The father believes the son is as ready as he needs to be for the now-moment and is prematurely implemented from the son's perspective. Underlying it all is the father's assertion of his will upon the son's and an usurpation of the son's free will exercise for the father's personal intents. The father relishes the son's discomfort, most of all, and is an initiation ritual, like hazing. The lesson, hard learned, though, is the overt motivation and perhaps a justification for it, if only the rationale superseded the father's delight. Not the intent is to satisfy the father's want for entertainment at the son's expense.

Mom was no solace. "It's good for you." The boy was three. The waters were the Mediterranean and twenty feet deep beside a rocky shelf five feet above the water. He dog paddled up to an overhang and took stock of where to get out easiest. He'd already scoped out exits from above; they looked different from the water. He chose one the other kids he'd watched dive in and climb out used. His next dive was on his own. Which is where he would have been moments after Dad unceremoniously threw him in first, shaming him before his peers, and stole from him his self-reliance -- for a time.

Net lesson: you're not yet ready for independence, boy. Oh ho! Asserted will soon becomes a test of wills and one which Dad loses steady ground, due to untimeliness and overt self-interested intents. He started it. Game on. This is the timeless and classic young buck and old stag contest. Moral of the story? Usurp others' free will at personal peril, invokes the pride vice. "What a tangled web we weave when first we practice to deceive," conceive, perceive. --- Sir Walter Scott

[ December 27, 2015, 02:39 PM: Message edited by: extrinsic ]
 
Posted by Grumpy old guy (Member # 9922) on :
 
Not sure that I agree with any of this; I have the feeling the basic assumption is erroneous. But I need some thinking time to frame an argument. [Smile]

Phil.

Added a bit later:

This could take a couple of days--I've had to clean off the whiteboard to organise my thoughts. Sorry.

Phil.

[ December 28, 2015, 07:08 AM: Message edited by: Grumpy old guy ]
 
Posted by Captain of my Sheep (Member # 10362) on :
 
quote:
I'm hot on the trail of a concept for a prose fundamental; that is, what a story is really about.
I'm going to ask that question of the two recent stories I read. Both about vampires for some reason. I wasn't even looking to read about vampires but it just happened.

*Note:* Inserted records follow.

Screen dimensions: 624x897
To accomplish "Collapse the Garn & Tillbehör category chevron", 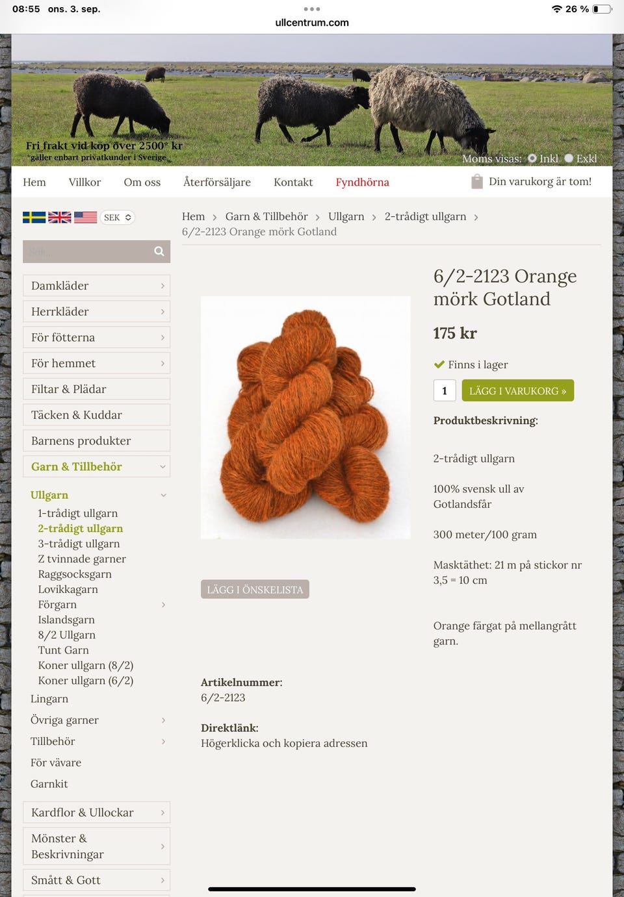I will [x=163, y=466].
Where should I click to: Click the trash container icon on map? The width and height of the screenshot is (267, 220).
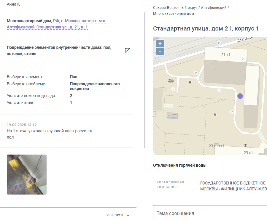190,82
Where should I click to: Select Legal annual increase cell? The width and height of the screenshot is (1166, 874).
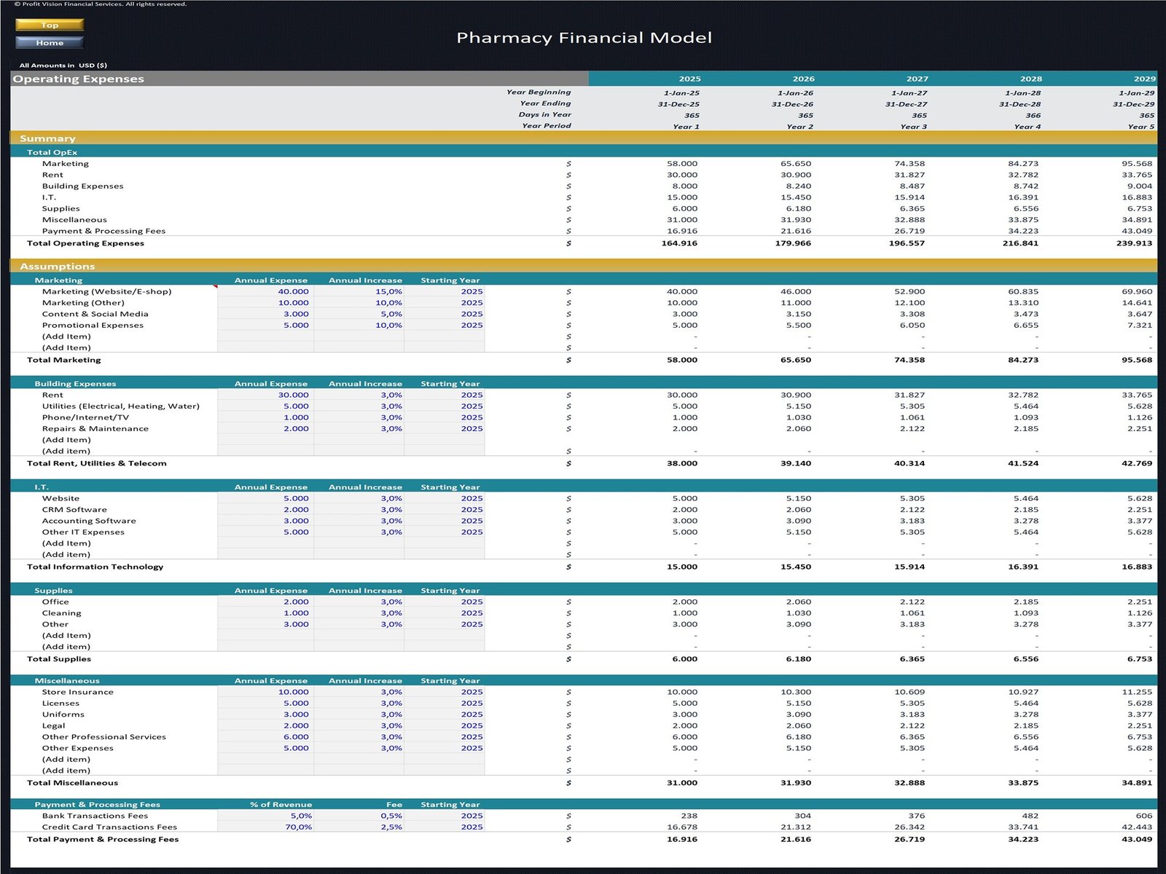point(359,725)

I read “The Coldest Girl in Coldtown” by Holly Black the other day. It's the short story, not the novel. If I had to say what it was about I'd say it was about the obsession with immortality first, and maybe also about what it means to be human. I think there's a "love" theme in there too, but mostly the story is about how far people will go to be immortal. That is as close as I get to "what the story is really about."

What actually happened was:


(HUGE SPOILERS AHEAD)

Girl gets bit. There's a period of X amount of days in which you want to drink blood but if you don't, you don't turn into a vampire. If you drink blood, you turn. The MCs plan is to not turn...until she finds out her ex-boyfriend is in danger of being bitten.

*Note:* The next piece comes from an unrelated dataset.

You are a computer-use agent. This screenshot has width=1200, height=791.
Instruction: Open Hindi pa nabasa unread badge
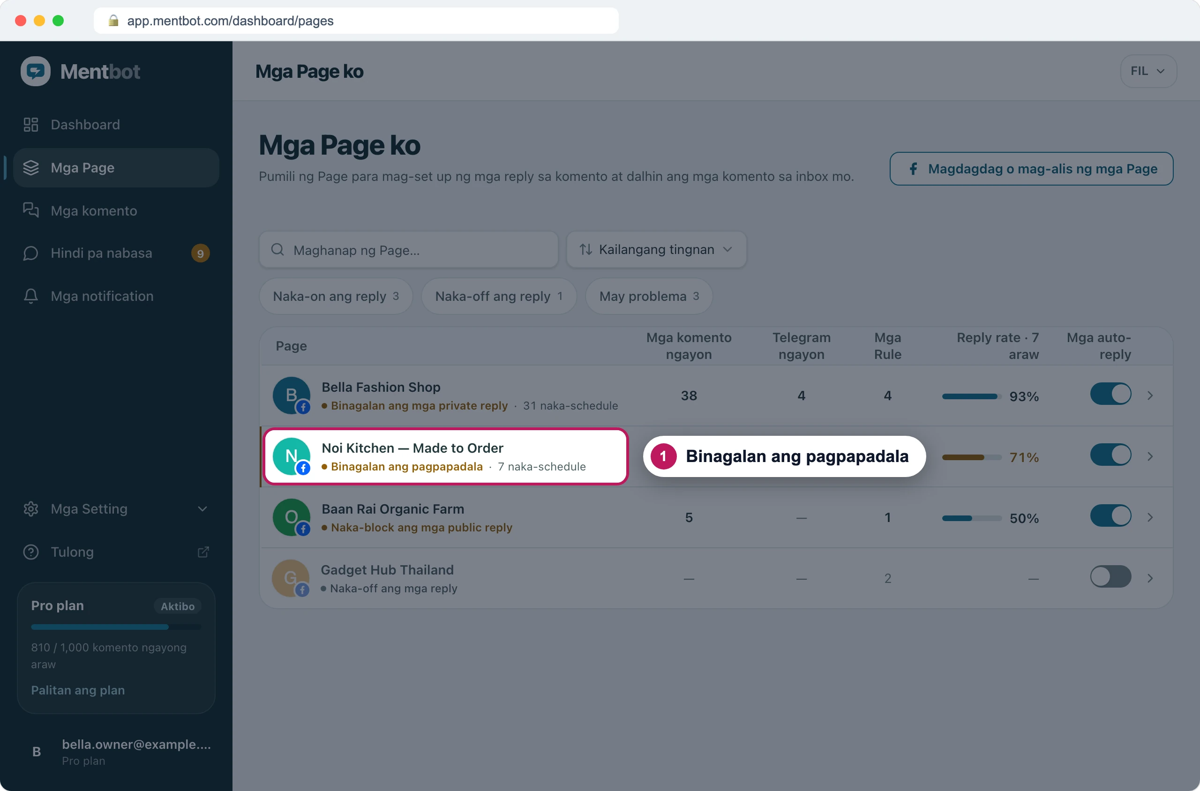click(200, 253)
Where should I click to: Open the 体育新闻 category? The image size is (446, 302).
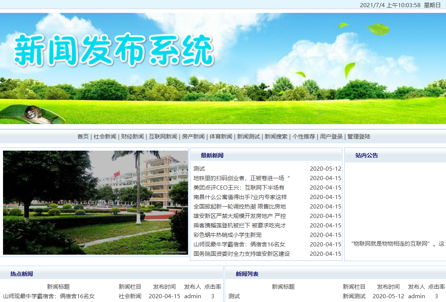click(x=221, y=136)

In order to save him, she has to drink blood. As she drinks, she accidentally kills a stranger that asked her to bite her. She continues her search for her ex-boyfriend after this.

Ex-boyfriend is currently dating a psycho girl that wants to get turned into a vampire at all costs so she marches herself, and her spineless guy, to a vampire ghetto (a closed neighborhood/prison for vampires). She ends up holding a knife to her boyfriend's neck in order to make the MC turn her into a vampire.

The main character bites the psycho girlfriend, saves her ex-boyfriend. Then chains psycho chick so she goes through the period required to NOT turn into a vampire and films the horrible process.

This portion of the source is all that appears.